Man says 1970 weed conviction ruined his life
Fifty years ago, a group of teenagers journeyed to Cane River in St Andrew with about half ounce of ganja to share among them, not knowing this trip would have altered the course of their lives forever.
While lyming on the banks of the river, and smoking the weed from a chillum pipe, the group of six males was pounced upon by police officers. They were subsequently arrested and charged with illegal possession of ganja and chillum pipe.
Everett Comrie, who was 19 at the time, was working as an accounting clerk at the Ministry of Labour. Following his conviction, he was sentenced to 18 months imprisonment. He spent the first month at the Tower Street Adult Correctional Centre, before being transferred to Tamarind Farm. He lost his job at the ministry and was lucky to find employment in a steel company before migrating to the US. Comrie, now 69, said that the arrest altered the course of life for some of the people involved.
"We never a do nothing wrong except smoke some weed because we were all decent citizens," he said. "When me get lock up, I was like on top of the world. Me just get a nice government job, me a play Premier League football and me just win cross country a ride bicycle for St James," he told THE STAR.
Hit a roadblock
"Everything nice did a gwane for me, and then boom! It is like me hit a roadblock and it take me like nearly half of my life to recover. Up to now I don't think I fully recover. Prison was totally hell because is not like I was a bad person and it was just some weed," he said.
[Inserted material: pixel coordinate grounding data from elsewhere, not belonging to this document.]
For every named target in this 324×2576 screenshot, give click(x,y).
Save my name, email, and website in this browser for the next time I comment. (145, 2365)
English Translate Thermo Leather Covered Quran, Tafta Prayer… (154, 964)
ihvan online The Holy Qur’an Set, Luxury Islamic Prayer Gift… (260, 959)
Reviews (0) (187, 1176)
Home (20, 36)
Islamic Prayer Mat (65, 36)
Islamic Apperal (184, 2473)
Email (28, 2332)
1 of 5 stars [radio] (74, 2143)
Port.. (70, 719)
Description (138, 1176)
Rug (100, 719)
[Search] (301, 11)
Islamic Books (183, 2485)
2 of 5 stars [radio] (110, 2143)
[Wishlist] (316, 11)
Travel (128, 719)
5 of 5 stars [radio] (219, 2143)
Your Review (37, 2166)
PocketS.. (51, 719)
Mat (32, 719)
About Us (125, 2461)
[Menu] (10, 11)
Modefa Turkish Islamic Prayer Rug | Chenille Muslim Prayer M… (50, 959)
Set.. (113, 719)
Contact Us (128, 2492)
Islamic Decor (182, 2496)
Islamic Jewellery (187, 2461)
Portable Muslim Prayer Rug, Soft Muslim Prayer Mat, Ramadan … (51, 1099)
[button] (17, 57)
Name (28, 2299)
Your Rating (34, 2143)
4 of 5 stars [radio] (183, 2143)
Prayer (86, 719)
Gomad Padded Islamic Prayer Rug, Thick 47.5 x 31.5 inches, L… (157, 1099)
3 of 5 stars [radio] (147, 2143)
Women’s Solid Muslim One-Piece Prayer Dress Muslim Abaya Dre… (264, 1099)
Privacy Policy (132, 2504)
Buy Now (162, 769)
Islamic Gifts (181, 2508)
Comrie said that he lost contact with his friends and co-accused after he migrated. He said that from what he heard, the arrest damaged their lives.
"The rest of the man them end up being criminals, and I can swear on a stack of Bible that they wouldn't be dead if it wasn't for that arrest because is like all of them just go down the wrong path after that," Comrie said.
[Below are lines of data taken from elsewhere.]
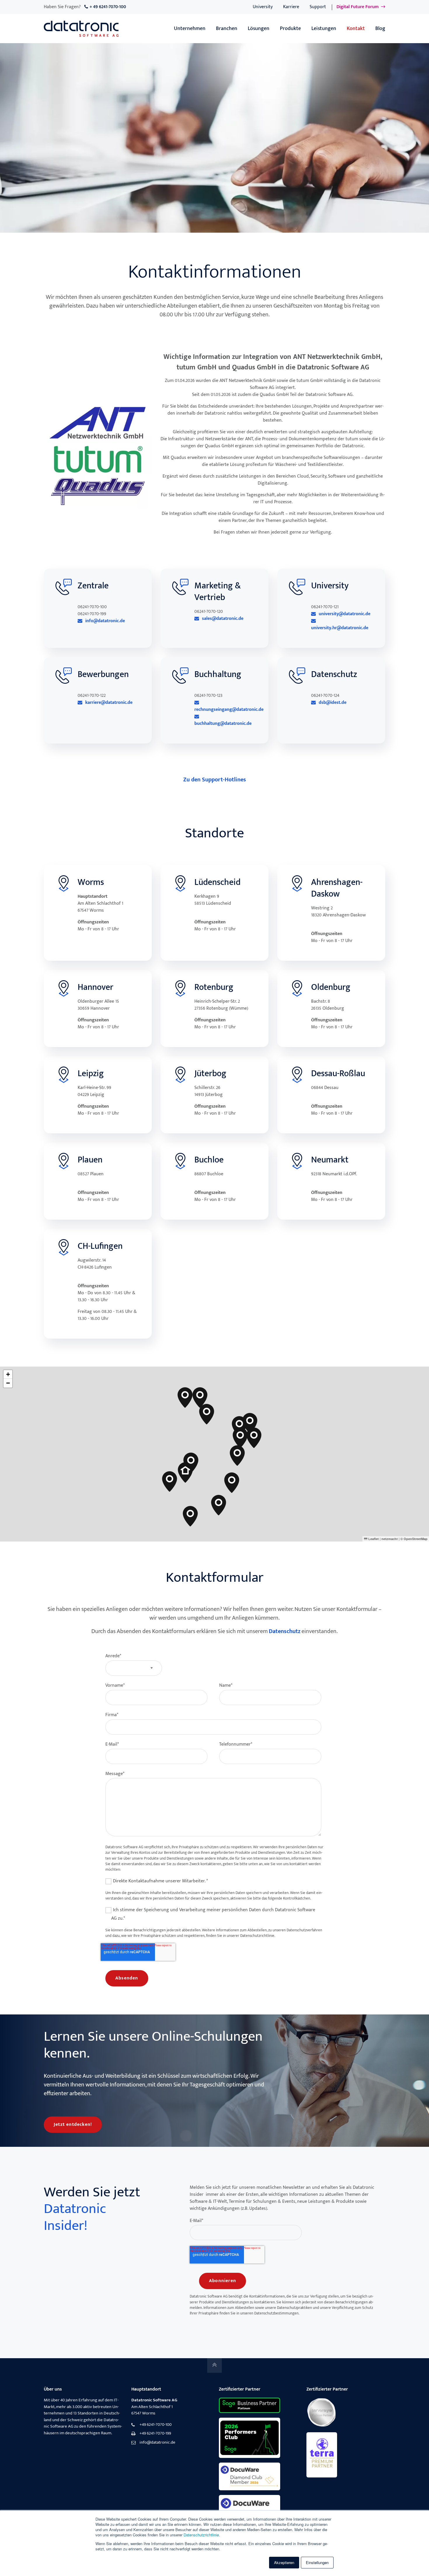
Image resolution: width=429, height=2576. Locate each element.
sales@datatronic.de (222, 618)
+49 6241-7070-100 (155, 2424)
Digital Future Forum (357, 7)
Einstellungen (317, 2562)
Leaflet (373, 1539)
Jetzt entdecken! (73, 2124)
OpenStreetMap (416, 1539)
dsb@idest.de (332, 702)
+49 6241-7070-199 (155, 2433)
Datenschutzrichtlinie (201, 2535)
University (263, 7)
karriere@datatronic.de (108, 702)
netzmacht (389, 1539)
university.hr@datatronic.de (339, 628)
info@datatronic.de (105, 621)
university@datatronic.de (344, 614)
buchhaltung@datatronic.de (223, 723)
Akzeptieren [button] (284, 2562)
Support (318, 7)
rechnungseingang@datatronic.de (229, 709)
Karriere (291, 7)
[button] (185, 1472)
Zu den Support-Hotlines (214, 779)
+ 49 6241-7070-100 (108, 7)
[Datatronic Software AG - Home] (81, 28)
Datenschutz (284, 1631)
"Remember that all of us were gainfully employed at that time and all of a sudden we turn criminal and get turn down by the system because of an ounce of weed," he continued.
Jamaica, in 2015, passed a major amendment to the Dangerous Drugs Act, which made the possession of two ounces or less of ganja a non-arrestable, but ticketable, offence attracting a fixed monetary penalty.
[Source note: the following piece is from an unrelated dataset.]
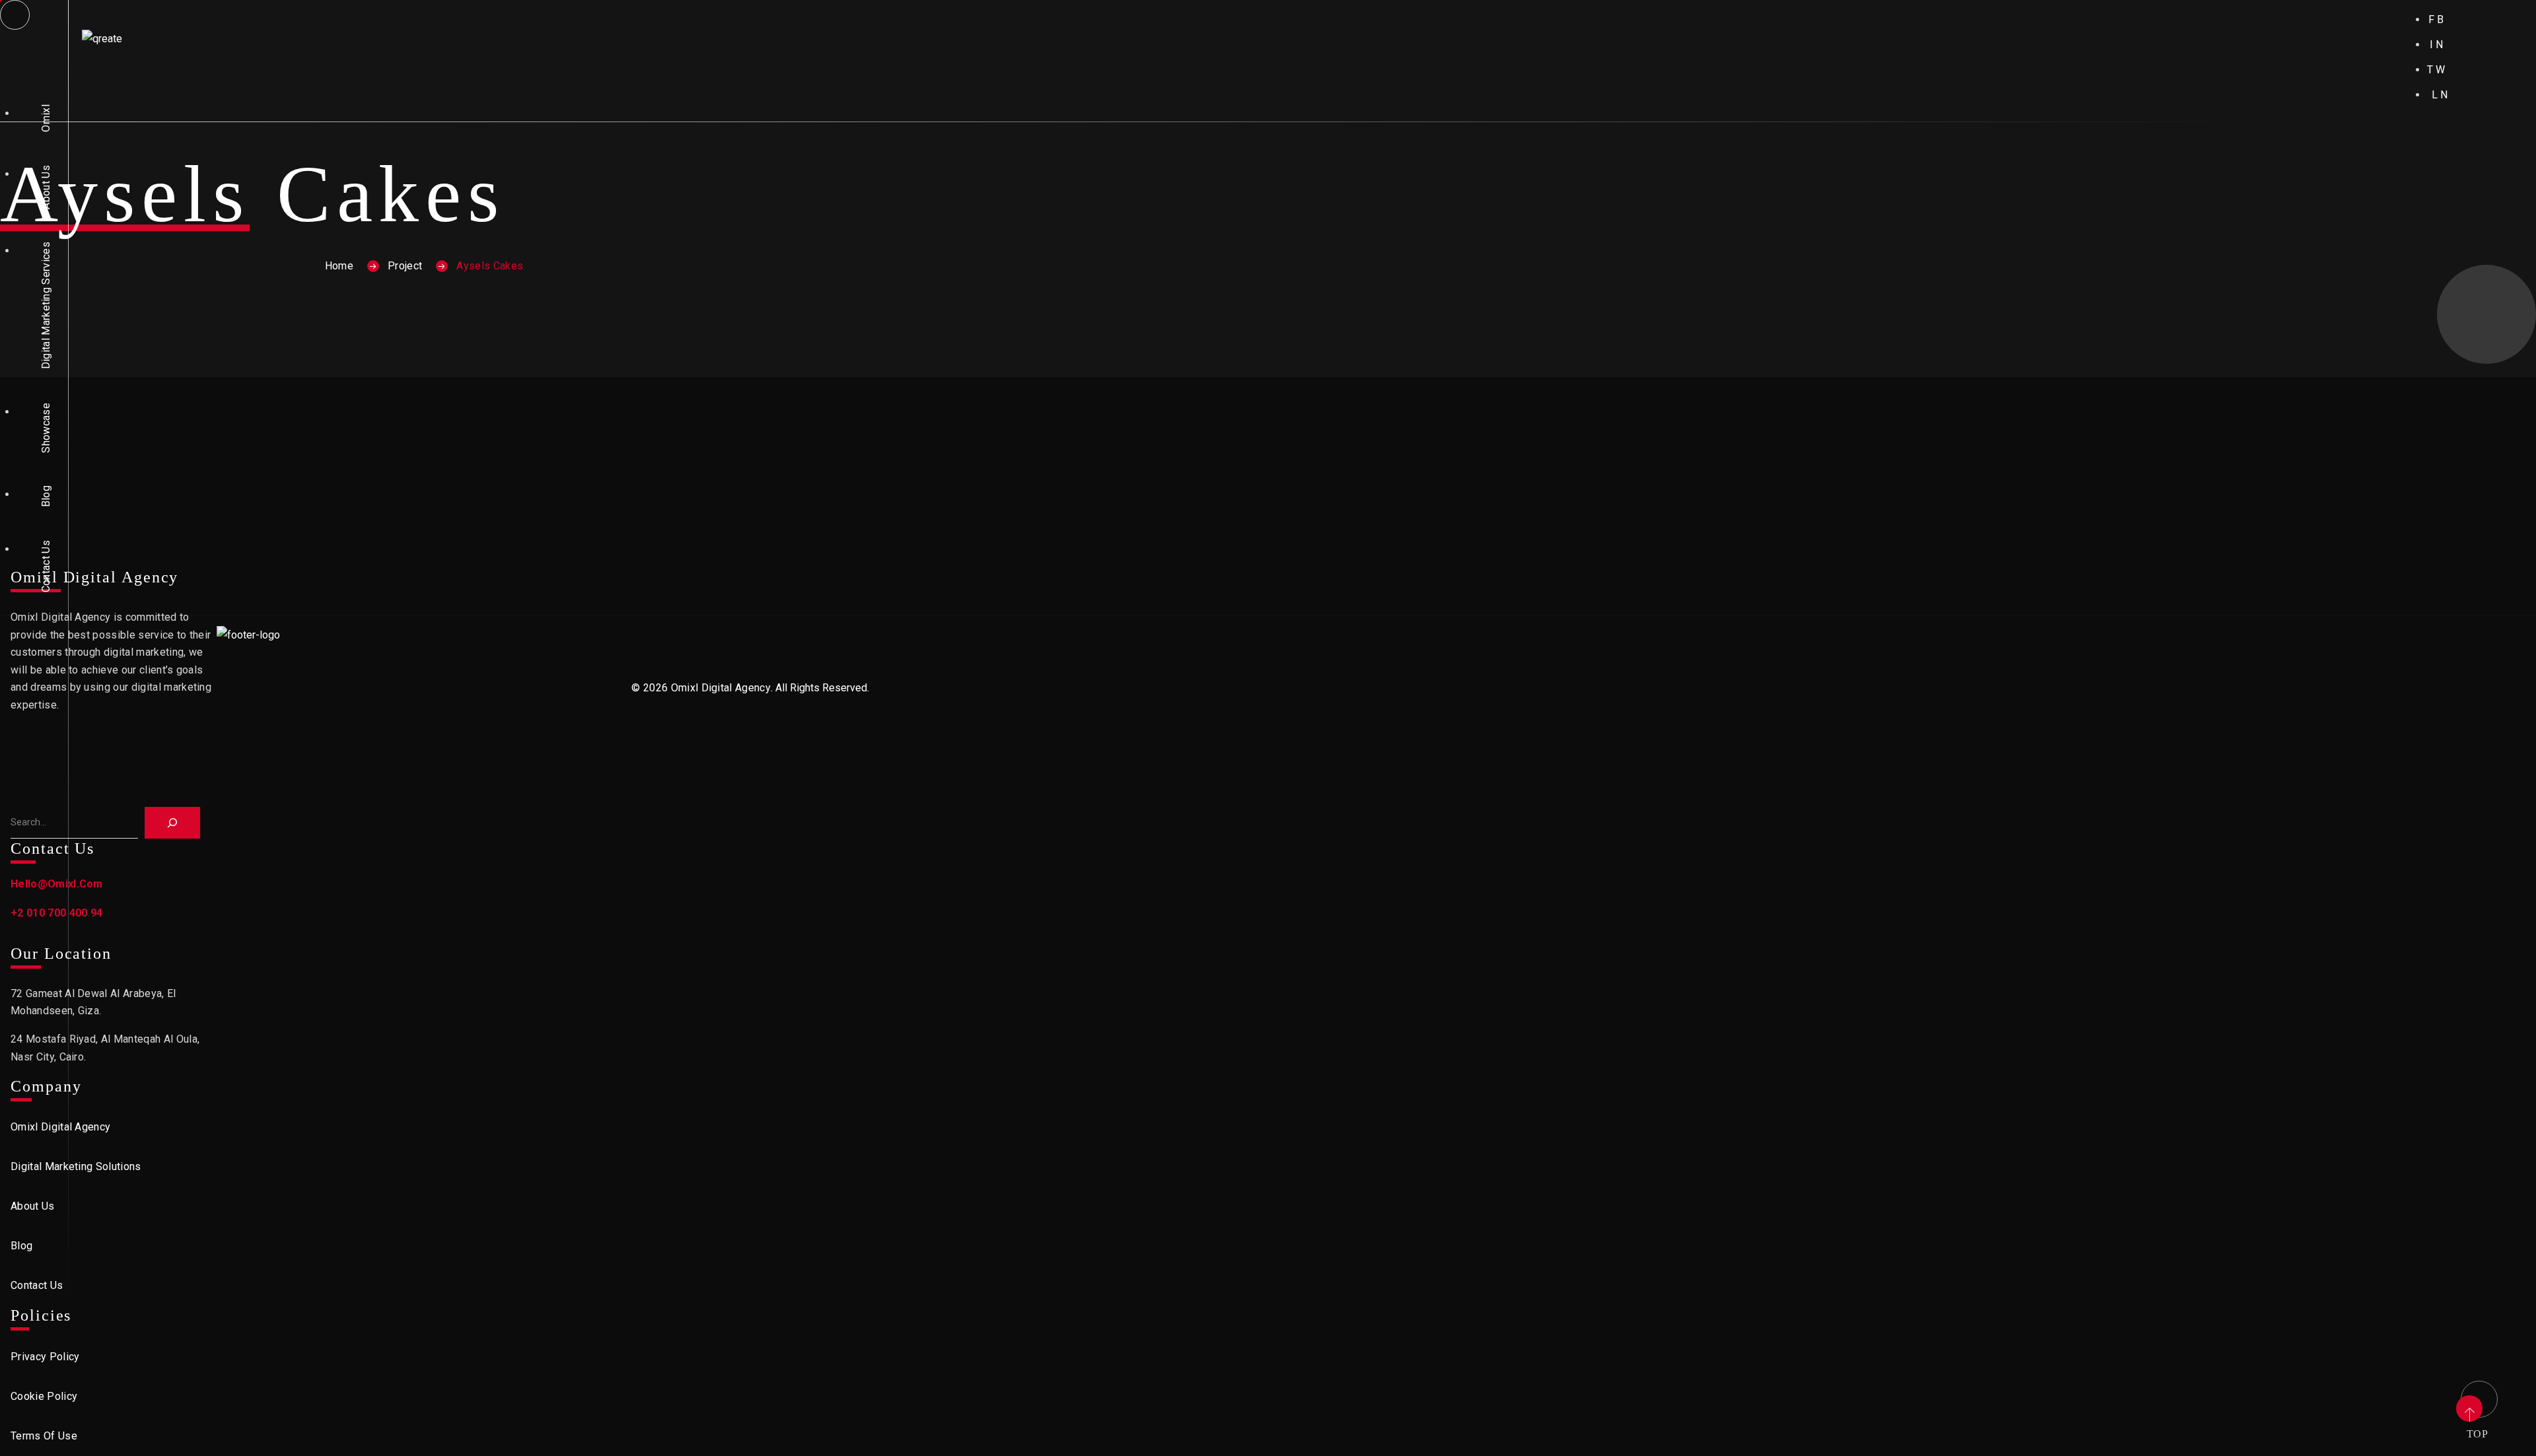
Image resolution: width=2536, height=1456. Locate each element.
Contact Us (46, 566)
The amended law now allows for a scheme of licences, permits, and other authorisations which enable the establishment of a lawful, regulated industry for ganja for medical, therapeutic and scientific purposes. Since the law was amended, several medical marijuana dispensaries have also been opened on the island.
"Just look how things change. People can sell weed and is it mash up six of us lives just like that," Comrie lamented.